てか、私、狩人プレーヤーで個別認識されているんだな! てか、そういえば、ファンシーで狩人プレーヤー自分以外見たことなかったわ…。さすが、一桁…。
まあ、ステルスアルマジロのジローと1/12サイズのメリッサちゃんは目立っていたもんね…。
イグニスさんの魔法具屋を後にして、私たちは元もとの予定通り、プルミエに向かう。クロも一緒だ。
クロもあの"冒険者ギルドの手紙"を受注したのだ。
メリッサちゃんはせっかく【変化】で大きくなっているのでそのままフィールドへ。魔法具屋さんで金の髪に似合うピンクのリボンと、水晶が先端にはめ込まれたワンド-杖-を購入。いや、只で貰ってばかりもナンなので。リボンはMP20%アップ、水晶のワンドは魔法効果の30%アップだ。
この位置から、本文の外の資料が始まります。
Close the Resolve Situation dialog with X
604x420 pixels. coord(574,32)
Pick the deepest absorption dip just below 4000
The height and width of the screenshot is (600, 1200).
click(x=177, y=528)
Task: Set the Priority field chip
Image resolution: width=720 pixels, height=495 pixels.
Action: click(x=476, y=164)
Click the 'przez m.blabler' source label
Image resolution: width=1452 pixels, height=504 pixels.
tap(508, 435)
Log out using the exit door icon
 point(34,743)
効果に見合った高額商品だったが、懐が暖かい内に大きい買い物したい派なので、丁度良かった。
プルミエへのプレーヤーでイモ洗い状態の街道を抜ける。モンスターの奪い合いになるかもと懸念したけど、モンスターの出現率が高かったのと、モンスターレベルも上がっているため、問題なく進めた。
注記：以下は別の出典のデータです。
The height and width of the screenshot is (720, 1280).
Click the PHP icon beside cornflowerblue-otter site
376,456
おかげでクロのレベルもサクサクあがったし、プルミエに納めるお肉の確保も出来た。
メリッサちゃんの魔力強化の恩恵も大きく、フィールドボス戦もスムーズだった。
(今回のボスは"灰色熊 アッシュ"だったな。報酬も灰色熊装備。寒さ耐性がないだけで、防御力は大差ないのね)
そのままクロと二人で街道を抜け、プルミエの町の門に並ぶ。
相変わらず列が出来ていたので、灰色熊装備に着替えたクロと雑談しながら順番待ちだ。
「でも驚いた。錬金術師の作る魔法具って、効果高いんだねー!」
上級魔法が手に入らない狩人としては、この効果の高い魔法具は大変有難いのだ。ほくほく。
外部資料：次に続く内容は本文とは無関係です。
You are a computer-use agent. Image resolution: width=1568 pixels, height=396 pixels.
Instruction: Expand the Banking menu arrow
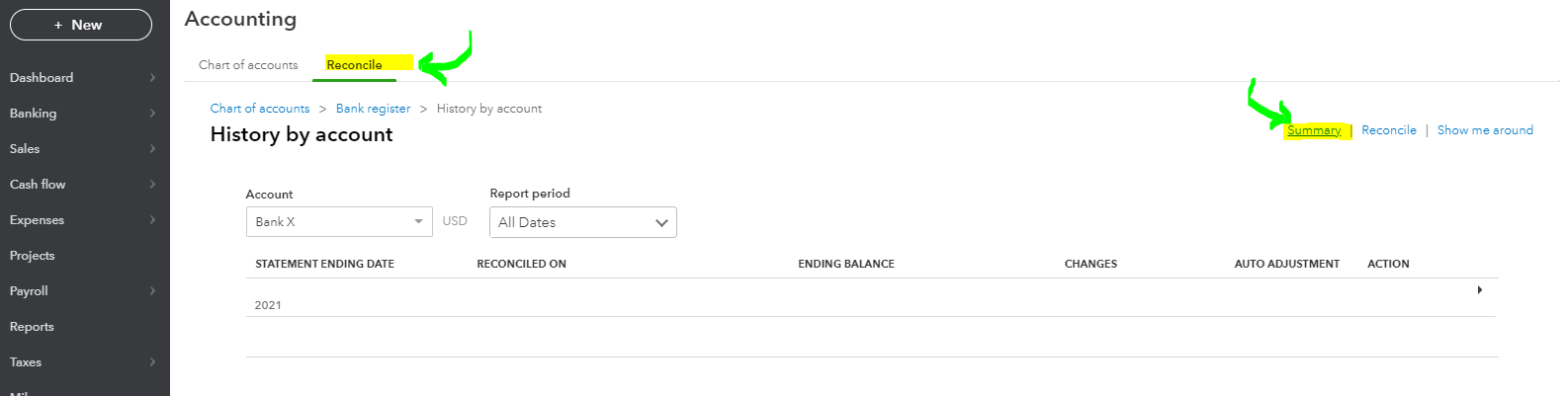(x=152, y=114)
「上級職だからかな。あの店、ベータプレーヤーも知っている人いなかったんだ。多分ドゥジエムの人形の家解放イベントで解放されたんじゃないかな。これが広まったら、錬金術師の秘匿イベントは人気出そうだね」
「悪いことしないと出てこないジョブでしょ。あんまり、やりたくないかな」
「実際、えーっとハニーさんだっけ? 商人でプルミエで活動しているだけでカルマ値上がるんなら、思ったより出やすいイベントかもね」
そんなことを駄弁っていると、フレンドチャットが入った。
ホノカ:あ~ん、錬金術師の秘匿ジョブ進行しちゃったよーー!
「へ?」
「ホノカさん、カルマ値高かったっけ…?」
一瞬、私とクロで顔を見合す。
フェザント:久しぶりです、ホノカさん。どういう事情?
書き込みにホノカさんではなく、ハニーさんから返信があった。
ハニー:こいつ、ヘルメス商会に騙されて魔女の調剤薬局で働くことになっちゃったのよ。